Edgar rose to his full height of five feet ten inches and glowered at Riggs. “Nobody calls me dumb, man. My frigging daddy didn’t even do that. I’ll see you around.”
Donald shook his head, bemused. “At times like this, I’m glad my wife and I don’t have any children,” he said aloud, and began to map a strategy for finding the will. He couldn’t check safe-deposit boxes until he got a copy of the death certificate, and that would take another couple of days. He phoned his wife and told her of his conversation with Edgar.
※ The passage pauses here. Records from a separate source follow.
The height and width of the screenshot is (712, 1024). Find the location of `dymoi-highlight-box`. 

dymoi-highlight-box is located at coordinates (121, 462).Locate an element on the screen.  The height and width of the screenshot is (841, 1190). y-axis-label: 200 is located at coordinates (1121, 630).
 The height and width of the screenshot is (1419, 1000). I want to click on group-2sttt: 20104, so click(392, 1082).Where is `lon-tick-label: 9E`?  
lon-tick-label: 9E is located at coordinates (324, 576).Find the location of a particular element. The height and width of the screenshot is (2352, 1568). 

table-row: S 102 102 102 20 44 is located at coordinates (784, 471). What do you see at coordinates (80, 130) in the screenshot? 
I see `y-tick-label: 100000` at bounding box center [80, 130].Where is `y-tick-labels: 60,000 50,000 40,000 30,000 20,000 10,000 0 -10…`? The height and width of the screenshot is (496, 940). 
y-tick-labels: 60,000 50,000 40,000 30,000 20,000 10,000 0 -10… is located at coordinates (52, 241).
He could almost hear her yawning. “Honey, I thought you told me Edgar’s father didn’t think he was worth the energy it took to beget him. Don’t you get mixed up with that boy. Betty Lou’s gon’ drop by around noon, and we’ll work on the blankets we’re making for the homeless. Let me tell you, Bobbie Dean pitched a hissy fit this morning ’bout something or other. You could hear her all over the neighborhood. I declare, Bobbie Dean’s so unladylike.”
“I’ll try to get home early, and maybe we can go see a movie.”
“Honey, you’re the sweetest man.”
He hung up. Whenever he needed relief from stress, he called his wife. She had a way of belittling the biggest problem and making him believe it wasn’t as important as he thought. With the kooks he had to deal with every day, having her was a true blessing. And he was going to need more than one blessing if he was to get the Farrell estate settled. How could one man sire sons as different as Gunther and Edgar? A half-laugh slipped out of him. How could kids remain sane with parents as different as Leon and Catherine Farrell? He let out a long and labored sigh. Finding that will would mean taking his time from other, more urgent cases, but he’d do the best he could.
 
In the meantime, Gunther arrived at a similar decision, more for Shirley than for himself. “I’m going to take the day off from the office,” he told his sister. “If we don’t locate that will within a year, the state will take what it wants and stipulate who gets what part of the rest. I have to look for that will.”
“Where will you start? Since I’m here, I can help.”
“Let’s go over to the house and start looking there. By now, Edgar’s probably wrecked the place.”
They searched for hours until, exhausted, Gunther threw his hands up. “I’ve lived this long and this well without access to Father’s money, and I am not going to exercise myself about that will a minute longer.”
“That makes two of us,” Shirley said. “Father should have been ashamed of himself for doing such a thing. Let Edgar and the state of Maryland sweat over it.”
“Anyway, I want to get out of here,” Gunther said. “He’s been gone only a week, and already this place has a stale, musky odor.”
“Yeah. Sort of like decaying mushrooms. Edgar should open some windows.”
Edgar roared up on his Harley as Gunther and Shirley were about to get into Gunther’s car. “Any luck?” he asked, his piercing gaze pinned on Gunther.
“Nothing,” Gunther replied, “and we’ve been here for more than four hours. I can’t imagine where he put it. I never thought Father was devious, but what else would you call this? He wouldn’t spend a penny to execute a will and then destroy it. So he hid it somewhere. Good luck trying to find it.”
Edgar stared at Gunther. “You’re giving up? You’re not going to try again? Man, you can’t do that. I need the money. I quit my two-bit job the day the old man died, figuring I’d come into some money. This is terrible. It’s the pits.”